Challenges Faced by Researchers

8 Conclusion and Future Work

Machine learning and deep learning approaches have been used to develop several decision support systems for the detection of heart disease. These systems were accurate to varying degrees. The system's accuracy is determined by the feature selection method, classifier, and preprocessing methods used. To design a high-performance decision support system for heart disease diagnosis, effective preprocessing approaches, feature selection, and classifiers are required. The majority of the researchers used data from the UCI repository, which is available online. The Cleveland and Z-Alizadeh datasets are the most popular and widely used.
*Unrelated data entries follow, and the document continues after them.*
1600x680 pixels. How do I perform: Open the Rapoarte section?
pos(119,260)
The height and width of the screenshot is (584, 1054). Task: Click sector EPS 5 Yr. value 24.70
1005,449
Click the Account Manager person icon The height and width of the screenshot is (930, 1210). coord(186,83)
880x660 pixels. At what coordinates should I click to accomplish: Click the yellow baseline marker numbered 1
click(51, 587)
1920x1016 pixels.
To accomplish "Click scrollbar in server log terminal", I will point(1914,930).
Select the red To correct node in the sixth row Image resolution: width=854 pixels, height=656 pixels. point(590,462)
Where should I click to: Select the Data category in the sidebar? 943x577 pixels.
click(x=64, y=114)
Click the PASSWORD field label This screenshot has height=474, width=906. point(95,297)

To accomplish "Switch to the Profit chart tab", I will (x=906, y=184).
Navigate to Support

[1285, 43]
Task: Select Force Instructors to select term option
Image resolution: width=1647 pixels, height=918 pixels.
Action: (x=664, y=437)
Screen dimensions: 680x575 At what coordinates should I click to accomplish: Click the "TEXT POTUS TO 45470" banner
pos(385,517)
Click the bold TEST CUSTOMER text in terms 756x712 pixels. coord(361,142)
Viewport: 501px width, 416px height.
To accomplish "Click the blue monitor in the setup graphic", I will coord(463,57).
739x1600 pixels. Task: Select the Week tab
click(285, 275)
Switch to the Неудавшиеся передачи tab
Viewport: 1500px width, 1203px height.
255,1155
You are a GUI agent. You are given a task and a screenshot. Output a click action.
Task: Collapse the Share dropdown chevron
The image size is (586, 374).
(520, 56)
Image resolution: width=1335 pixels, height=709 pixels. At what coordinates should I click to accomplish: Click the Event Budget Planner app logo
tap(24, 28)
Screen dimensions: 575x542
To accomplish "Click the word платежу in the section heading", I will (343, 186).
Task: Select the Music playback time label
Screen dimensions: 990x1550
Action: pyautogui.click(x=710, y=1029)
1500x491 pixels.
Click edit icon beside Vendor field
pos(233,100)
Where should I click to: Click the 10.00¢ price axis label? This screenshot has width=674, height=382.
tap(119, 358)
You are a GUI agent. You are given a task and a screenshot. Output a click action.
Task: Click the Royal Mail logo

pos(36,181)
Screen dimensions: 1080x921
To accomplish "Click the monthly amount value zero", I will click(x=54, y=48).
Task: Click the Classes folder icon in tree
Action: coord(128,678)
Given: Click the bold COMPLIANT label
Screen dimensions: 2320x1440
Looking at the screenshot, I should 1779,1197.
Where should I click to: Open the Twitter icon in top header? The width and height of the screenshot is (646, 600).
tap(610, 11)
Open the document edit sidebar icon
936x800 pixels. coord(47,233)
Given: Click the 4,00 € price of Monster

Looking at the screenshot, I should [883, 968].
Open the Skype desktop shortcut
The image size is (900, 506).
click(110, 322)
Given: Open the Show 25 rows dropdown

Following are some suggestions based on review of the literature that should be included in future research for more accurate heart disease detection:

  1. 1.

    By combining several machine learning algorithms and mining unstructured data available in enormous quantities in healthcare organisations, more hybrid models for reliable prediction of heart disease can be developed.

  2. 2.

    In heart disease prediction, classification algorithms received greater attention than association rules. So, to achieve better results in future research, we must include these factors.

  3. 3.

    The majority of studies used the online available datasets to train and test prediction models. We can collect real-time data from a large number of heart disease patients from reputable medical institutes around the country and utilize it to train and evaluate our prediction algorithms.

  4. 4.

    For a more accurate diagnosis, highly skilled cardiologists must be consulted to prioritize the features based on their impact on the patient's health and add more vital heart disease attributes.